A recente visita do presidente ucraniano, Volodymyr Zelensky, aos países do Golfo resultou em acordos significativos de cooperação em defesa militar com os Emirados Árabes Unidos, Catar e Arábia Saudita. Essa movimentação ocorre em um contexto de crescente interligação entre os conflitos na Ucrânia e no Oriente Médio.
Após anos de bombardeios russos, a Ucrânia desenvolveu tecnologias para neutralizar ataques com drones, que agora despertam interesse na região do Golfo. A situação atual evidencia como os conflitos se influenciam mutuamente, especialmente em relação ao uso de drones e sistemas de defesa.

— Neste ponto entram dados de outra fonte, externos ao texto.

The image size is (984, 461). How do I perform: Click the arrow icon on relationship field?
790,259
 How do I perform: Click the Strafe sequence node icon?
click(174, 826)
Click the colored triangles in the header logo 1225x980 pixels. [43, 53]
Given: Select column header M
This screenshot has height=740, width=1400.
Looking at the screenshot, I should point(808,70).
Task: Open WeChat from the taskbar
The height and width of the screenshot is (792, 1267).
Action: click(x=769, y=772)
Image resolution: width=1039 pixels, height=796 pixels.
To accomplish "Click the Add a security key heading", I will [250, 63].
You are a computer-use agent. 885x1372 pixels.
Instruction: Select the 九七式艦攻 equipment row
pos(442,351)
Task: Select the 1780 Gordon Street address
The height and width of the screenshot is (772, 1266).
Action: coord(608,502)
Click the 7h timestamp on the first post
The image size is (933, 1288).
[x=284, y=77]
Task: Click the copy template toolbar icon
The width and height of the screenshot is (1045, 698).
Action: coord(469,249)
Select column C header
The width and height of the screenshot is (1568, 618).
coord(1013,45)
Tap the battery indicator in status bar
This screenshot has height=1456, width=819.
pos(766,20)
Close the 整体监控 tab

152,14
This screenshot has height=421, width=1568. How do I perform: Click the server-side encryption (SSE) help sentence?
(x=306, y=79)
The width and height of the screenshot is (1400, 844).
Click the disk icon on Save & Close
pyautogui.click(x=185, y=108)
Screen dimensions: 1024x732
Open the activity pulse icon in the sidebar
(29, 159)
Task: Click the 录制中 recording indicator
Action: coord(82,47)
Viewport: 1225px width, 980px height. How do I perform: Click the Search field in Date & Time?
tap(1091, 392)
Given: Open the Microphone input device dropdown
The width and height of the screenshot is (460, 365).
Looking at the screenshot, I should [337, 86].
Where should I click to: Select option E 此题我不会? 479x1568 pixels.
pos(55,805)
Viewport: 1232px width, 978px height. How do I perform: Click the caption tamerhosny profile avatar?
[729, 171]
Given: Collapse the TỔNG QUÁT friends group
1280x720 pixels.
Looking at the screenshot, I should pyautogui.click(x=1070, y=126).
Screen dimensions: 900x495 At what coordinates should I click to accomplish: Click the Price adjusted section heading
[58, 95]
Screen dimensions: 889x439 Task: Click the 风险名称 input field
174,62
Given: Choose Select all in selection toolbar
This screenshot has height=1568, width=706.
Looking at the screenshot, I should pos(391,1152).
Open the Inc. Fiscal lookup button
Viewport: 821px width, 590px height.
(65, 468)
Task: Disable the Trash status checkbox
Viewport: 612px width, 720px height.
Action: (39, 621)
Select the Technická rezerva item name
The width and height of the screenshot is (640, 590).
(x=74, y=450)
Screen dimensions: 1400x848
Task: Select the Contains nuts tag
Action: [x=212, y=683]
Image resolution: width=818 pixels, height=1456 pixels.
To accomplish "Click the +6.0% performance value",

Recentemente, ataques com enxames de drones, como os utilizados pelo Irã, têm sido respondidos com sistemas avançados de defesa aérea. No entanto, a disparidade de custos entre mísseis de alto custo, como os sistemas Patriot e THAAD, e drones de baixo custo levanta preocupações sobre a sustentabilidade das operações militares.
Orysia Lutsevych, especialista em segurança internacional, aponta que os conflitos estão conectados pelo impacto no preço do petróleo e pela corrida tecnológica militar. A prioridade dos Estados Unidos e aliados no Oriente Médio afeta diretamente a capacidade de defesa da Ucrânia, que já enfrenta estoques limitados de mísseis.
A resposta da Ucrânia pode vir na forma de drones interceptadores, conhecidos como 'drones-caçadores', projetados para destruir drones inimigos. Com um custo de cerca de US$ 2 mil cada, esses drones oferecem uma alternativa mais econômica em comparação aos mísseis tradicionais.
Zelensky destacou que a Ucrânia já produz cerca de 2 mil desses drones diariamente e enviou mais de 200 especialistas para treinar as forças armadas da região. A experiência adquirida no campo de batalha ucraniano transformou o país em um laboratório de inovação militar.
Orysia Lutsevych resume a situação ao afirmar que a capacidade de engenharia e inovação da Ucrânia a torna um ativo estratégico. Apesar de a guerra no Oriente Médio desviar atenção e recursos da Ucrânia, também abre oportunidades para que o país se torne um fornecedor de tecnologia militar.
Assim, o conflito no Golfo pode representar uma nova fonte de recursos e influência para Zelensky, além de uma chance de recolocar a guerra contra a Rússia no foco das atenções internacionais.